Depuis sa création en 2013, le parti Alternative für Deutschland a été au coeur de scandales antisémites, et ses dirigeants semblent divisés sur la question d’Israël et de la guerre à Gaza.
Le parti populiste de droite se présente comme un allié solide d’Israël. En 2019, il avait exigé l’interdiction complète de toute activité de boycott, de désinvestissement et de sanctions en Allemagne. Après le pogrom commis par les hommes armés du Hamas dans le sud d’Israël, le 7 octobre 2023, le premier communiqué de presse de l’AfD au Bundestag indiquait que « Israël et le peuple juif peuvent compter sur notre pleine et entière solidarité ».
Mais des voix dissonantes s’étaient néanmoins élevées. Le coprésident de l’AfD, Tino Chrupalla, avait critiqué Scholz pour son soutien constant à Israël, soutien qui avait pris la forme d’exportations d’armes à destination de l’État juif.
Le ministère de la Diaspora n’a pas invité l’AfD à une conférence controversée sur l’antisémitisme à laquelle participent, cette semaine, de hauts-responsables politiques européens d’extrême droite.

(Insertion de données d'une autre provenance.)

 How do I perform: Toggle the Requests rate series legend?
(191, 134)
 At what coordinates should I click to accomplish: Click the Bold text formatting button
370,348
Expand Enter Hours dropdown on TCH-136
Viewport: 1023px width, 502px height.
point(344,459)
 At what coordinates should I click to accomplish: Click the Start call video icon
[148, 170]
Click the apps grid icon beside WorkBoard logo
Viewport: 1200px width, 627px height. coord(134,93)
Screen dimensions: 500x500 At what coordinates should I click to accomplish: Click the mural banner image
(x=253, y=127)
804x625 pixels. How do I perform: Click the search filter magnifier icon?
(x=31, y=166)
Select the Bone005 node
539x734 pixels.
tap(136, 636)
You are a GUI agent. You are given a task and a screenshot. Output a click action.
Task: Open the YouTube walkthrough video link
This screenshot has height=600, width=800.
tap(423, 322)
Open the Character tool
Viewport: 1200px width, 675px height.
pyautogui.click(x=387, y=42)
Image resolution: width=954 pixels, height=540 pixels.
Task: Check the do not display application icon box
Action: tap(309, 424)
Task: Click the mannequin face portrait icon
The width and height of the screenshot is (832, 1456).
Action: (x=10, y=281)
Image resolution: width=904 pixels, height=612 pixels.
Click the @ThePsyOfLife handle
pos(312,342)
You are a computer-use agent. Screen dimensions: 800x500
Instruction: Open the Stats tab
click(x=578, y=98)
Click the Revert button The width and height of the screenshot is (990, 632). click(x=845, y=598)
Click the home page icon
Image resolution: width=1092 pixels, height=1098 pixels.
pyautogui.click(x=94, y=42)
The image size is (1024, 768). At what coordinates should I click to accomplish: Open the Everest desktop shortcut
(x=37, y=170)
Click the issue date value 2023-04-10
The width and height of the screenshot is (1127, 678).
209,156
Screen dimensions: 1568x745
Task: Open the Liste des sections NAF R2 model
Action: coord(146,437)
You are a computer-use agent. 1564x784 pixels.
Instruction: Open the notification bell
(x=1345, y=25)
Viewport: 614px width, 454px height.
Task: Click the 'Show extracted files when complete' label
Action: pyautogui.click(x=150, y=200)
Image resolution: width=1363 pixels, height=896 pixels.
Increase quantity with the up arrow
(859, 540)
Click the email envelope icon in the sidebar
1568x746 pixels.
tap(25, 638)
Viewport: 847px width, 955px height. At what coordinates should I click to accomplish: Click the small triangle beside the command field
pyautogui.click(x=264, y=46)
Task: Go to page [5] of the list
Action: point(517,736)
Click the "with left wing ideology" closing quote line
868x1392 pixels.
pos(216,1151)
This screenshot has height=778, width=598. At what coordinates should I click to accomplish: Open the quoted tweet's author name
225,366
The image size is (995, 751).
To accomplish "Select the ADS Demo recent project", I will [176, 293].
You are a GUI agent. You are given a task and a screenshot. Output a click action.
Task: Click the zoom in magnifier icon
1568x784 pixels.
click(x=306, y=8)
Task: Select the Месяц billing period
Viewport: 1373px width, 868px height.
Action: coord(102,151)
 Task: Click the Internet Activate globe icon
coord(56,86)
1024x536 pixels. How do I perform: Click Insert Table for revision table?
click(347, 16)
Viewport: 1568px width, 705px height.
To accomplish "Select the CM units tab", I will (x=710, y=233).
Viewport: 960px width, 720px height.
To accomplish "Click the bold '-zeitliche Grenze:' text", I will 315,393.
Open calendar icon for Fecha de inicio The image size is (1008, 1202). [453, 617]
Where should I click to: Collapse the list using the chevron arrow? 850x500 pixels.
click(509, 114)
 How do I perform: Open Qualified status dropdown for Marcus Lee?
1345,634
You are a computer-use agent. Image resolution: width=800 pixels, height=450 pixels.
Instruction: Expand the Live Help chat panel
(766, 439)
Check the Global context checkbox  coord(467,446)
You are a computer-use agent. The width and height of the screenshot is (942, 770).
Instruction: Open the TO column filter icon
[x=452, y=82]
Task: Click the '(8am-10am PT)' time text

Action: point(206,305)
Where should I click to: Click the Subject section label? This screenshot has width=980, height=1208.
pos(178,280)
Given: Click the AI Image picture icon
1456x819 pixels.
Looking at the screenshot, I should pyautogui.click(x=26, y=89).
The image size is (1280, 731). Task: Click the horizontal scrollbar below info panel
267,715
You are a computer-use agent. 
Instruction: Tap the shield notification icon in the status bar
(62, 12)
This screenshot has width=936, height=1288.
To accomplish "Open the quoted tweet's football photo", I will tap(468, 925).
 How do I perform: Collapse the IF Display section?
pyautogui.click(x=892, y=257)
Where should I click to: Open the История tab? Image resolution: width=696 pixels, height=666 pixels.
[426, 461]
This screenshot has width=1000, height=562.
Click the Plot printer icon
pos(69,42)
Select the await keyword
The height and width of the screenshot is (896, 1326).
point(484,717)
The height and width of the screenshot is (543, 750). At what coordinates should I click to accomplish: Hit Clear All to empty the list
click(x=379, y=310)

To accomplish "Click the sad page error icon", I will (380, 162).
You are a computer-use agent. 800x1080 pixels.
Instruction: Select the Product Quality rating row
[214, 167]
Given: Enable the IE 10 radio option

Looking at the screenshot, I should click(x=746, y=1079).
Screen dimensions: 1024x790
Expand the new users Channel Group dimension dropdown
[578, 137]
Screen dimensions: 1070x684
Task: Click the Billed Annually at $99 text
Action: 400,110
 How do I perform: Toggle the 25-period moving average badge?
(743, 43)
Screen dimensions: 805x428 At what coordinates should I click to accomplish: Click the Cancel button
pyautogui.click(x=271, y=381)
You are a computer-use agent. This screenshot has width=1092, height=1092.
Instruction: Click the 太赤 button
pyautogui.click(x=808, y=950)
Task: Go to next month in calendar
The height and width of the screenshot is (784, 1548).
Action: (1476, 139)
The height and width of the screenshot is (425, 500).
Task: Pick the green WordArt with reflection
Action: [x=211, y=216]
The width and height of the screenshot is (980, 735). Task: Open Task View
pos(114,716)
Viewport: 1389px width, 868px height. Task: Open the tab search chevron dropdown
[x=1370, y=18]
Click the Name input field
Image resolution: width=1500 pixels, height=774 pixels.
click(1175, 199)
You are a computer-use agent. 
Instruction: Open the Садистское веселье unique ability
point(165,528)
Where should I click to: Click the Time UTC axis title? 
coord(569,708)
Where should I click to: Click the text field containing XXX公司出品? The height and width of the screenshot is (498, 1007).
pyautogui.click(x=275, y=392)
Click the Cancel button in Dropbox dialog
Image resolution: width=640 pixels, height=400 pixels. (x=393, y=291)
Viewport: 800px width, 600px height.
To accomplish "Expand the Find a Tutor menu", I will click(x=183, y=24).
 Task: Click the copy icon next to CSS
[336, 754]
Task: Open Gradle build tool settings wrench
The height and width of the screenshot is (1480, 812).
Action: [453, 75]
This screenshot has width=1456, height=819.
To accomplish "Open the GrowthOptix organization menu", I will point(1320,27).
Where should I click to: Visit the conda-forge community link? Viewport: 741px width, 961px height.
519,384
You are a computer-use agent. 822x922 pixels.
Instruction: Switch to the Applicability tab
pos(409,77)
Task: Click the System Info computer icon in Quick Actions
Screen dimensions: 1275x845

L’AfD a de nombreux antécédents s’agissant d’incidents antisémites depuis sa fondation en 2013.
En exemple, Hans-Thomas Tillschneider, qui est membre du parlement de la région orientale de Saxe-Anhalt depuis 2016. En 2018, Tillschneider avait déclaré que le Conseil central des juifs d’Allemagne « utilise l’islam pour instaurer des relations multiculturelles ». La majorité des exemples, qui reprennent le cadre de la théorie du grand remplacement, ne sont pas aussi explicitement antijuifs. Ainsi, des formules comme « les élites mondialistes » sont utilisées.
En 2021, Stefan Bauer, militant bavarois de l’AfD, avait comparé les vaccins contre le coronavirus au gaz Zyklon-B qui avait été utilisé par les nazis pour exterminer les Juifs d’Europe pendant la Shoah. Alors que Bauer a été expulsé du parti, Tillschneider est toujours membre du parlement régional de Saxe-Anhalt. Il a récemment établi une comparaison entre les méthodes qui sont celles d’Israël dans sa guerre contre le Hamas à Gaza et la Shoah.
Les contacts avec l’AfD peuvent être envisagés sous deux angles, déclare Prosor.
« La premier angle est d’ordre moral, et les choses sont claires à ce sujet », dit-il. « Le second est celui du coût de tels contacts – un coût qui est à soupeser avec les avantages apportés. »
« Si Israël parle à l’AfD, nous ne pourrons plus parler à aucun parti ici, en Allemagne », explique-t-il. « Oui, tout le monde n’est pas nazi mais il y a des éléments avec lesquels l’État-nation du peuple juif ne peut pas dialoguer ».
Bart Schut a contribué à cet article.